A young woman is pacing in a large quadrangle. A person staring from a distance can only make out a lone figure walking up and down. If that wasn’t strange enough, her mouth is moving, and she seems to be laughing to herself. Just before the person can denounce her sanity, he notices that she is twirling something between her fingers. It’s the wire of her earphones. ‘She’s not crazy! She’s got a phone in her hand, silly me!’ they say.

Bang in the middle of the same quadrangle, there are two stone benches that afford one the comfort of letting down their legs, as opposed to squatting on the stone ledge of the corridor. The man in the corridor knows that there are only two ways he can sit on those benches. He either needs another person to sit with, or he can sit there and look down at his phone, making the whole thing look less awkward. Otherwise, just imagine some skinny guy sitting idle in the middle of a large quadrangle, twiddling his thumbs without even a book in his hands!

* * *

■ **PROBLEMS**
1. Return the part of the quadrangle passage starting at "A young woman" and ending at "me!’ they say.".
2. List every part of the human body that the quadrangle passage mentions.

■ **AVAILABLE DATA**
* * *

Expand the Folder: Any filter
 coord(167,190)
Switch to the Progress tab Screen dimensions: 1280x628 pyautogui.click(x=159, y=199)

* * *

■ **ANSWERS TO THE EXERCISE**
1.
A young woman is pacing in a large quadrangle. A person staring from a distance can only make out a lone figure walking up and down. If that wasn’t strange enough, her mouth is moving, and she seems to be laughing to herself. Just before the person can denounce her sanity, he notices that she is twirling something between her fingers. It’s the wire of her earphones. ‘She’s not crazy! She’s got a phone in her hand, silly me!’ they say.

2.
- mouth
- fingers
- hand (hands)
- legs
- thumbs